By the time that Emilie returned, Mrs. Somers was dressed: she had dressed in the greatest hurry imaginable, that she might be ready for action—instantaneous action—if the service of her friends, as she hoped, required it. Emilie brought the newspaper in her hand, which her mother had been reading the preceding night.
“Here is all the mystery,” said she, pointing to a paragraph which announced the failure of a Paris banker. “Mamma lodged all the money she had left in this man’s hands.”
“And is that all?—I really expected something much more terrible.”

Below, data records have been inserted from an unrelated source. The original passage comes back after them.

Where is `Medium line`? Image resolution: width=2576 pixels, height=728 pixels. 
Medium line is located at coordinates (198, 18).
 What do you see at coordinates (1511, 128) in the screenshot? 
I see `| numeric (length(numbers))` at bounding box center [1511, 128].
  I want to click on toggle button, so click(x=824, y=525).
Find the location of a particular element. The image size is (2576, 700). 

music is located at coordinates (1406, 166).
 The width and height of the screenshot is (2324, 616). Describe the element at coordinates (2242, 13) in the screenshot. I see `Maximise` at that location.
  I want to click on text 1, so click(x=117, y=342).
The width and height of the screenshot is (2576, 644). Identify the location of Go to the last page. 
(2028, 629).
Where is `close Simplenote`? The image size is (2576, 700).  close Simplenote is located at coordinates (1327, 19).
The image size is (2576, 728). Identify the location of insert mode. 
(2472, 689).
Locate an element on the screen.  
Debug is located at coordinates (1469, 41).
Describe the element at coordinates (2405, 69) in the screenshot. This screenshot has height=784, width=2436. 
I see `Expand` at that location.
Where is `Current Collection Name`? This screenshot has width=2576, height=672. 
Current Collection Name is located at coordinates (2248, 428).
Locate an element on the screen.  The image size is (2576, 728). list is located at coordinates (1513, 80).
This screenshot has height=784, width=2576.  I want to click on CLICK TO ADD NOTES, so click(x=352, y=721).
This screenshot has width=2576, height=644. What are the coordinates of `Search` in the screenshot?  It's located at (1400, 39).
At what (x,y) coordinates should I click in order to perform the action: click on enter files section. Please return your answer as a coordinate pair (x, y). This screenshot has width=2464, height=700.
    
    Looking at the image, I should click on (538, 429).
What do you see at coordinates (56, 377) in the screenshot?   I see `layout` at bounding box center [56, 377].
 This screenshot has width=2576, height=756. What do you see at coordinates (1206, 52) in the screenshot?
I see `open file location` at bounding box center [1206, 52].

“It is terrible to mamma; because, depending on this man’s punctuality, she has bought in London clothes and trinkets—chiefly for me, indeed—and she has no immediate means of paying these debts; but, if she will only keep her mind tranquil, all will yet be well. You flatter me that I play tolerably on the piano-forte and the harp; you will recommend me, and I can endeavour to teach music. So that, if mamma will but be well, we shall not be in any great distress—except in leaving you; that is painful, but must be done. Yes, it absolutely must. Mamma knows what is proper, and so do I. We are not people to encroach upon the generosity of our friends. I need not say more; for I am sure that Mrs. Somers, who is herself so well-born and well-educated, must understand and approve of mamma’s way of thinking.”
Mrs. Somers replied not one word, but rang her bell violently—ordered her carriage.
“Do not you breakfast, madam, before you go out?” said the servant.
“No—no.”
“Not a dish of chocolate, ma’am?”
“My carriage, I tell you.—Emilie, you have been up all night: I insist upon your going to bed this minute, and upon your sleeping till I come back again. La comtesse always breakfasts in her own room; so I have no apologies to make for leaving her. I shall be at home before her toilette is finished, and hope she will then permit me to pay my respects to her—you will tell her so, my dear. I must be gone instantly.—Why will they not let me have this carriage?—Where are those gloves of mine?—and the key of my writing-desk?—Ring again for the coach.”
Between the acting of a generous thing and the first motion, all the interim was, with Mrs. Somers, a delicious phantasma; and her ideas of time and distance were as extravagant as those of a person in a dream. She very nearly ran over Emilie in her way down stairs, and then said, “Oh! I beg pardon a thousand times, my dear!—I thought you had been in bed an hour ago.”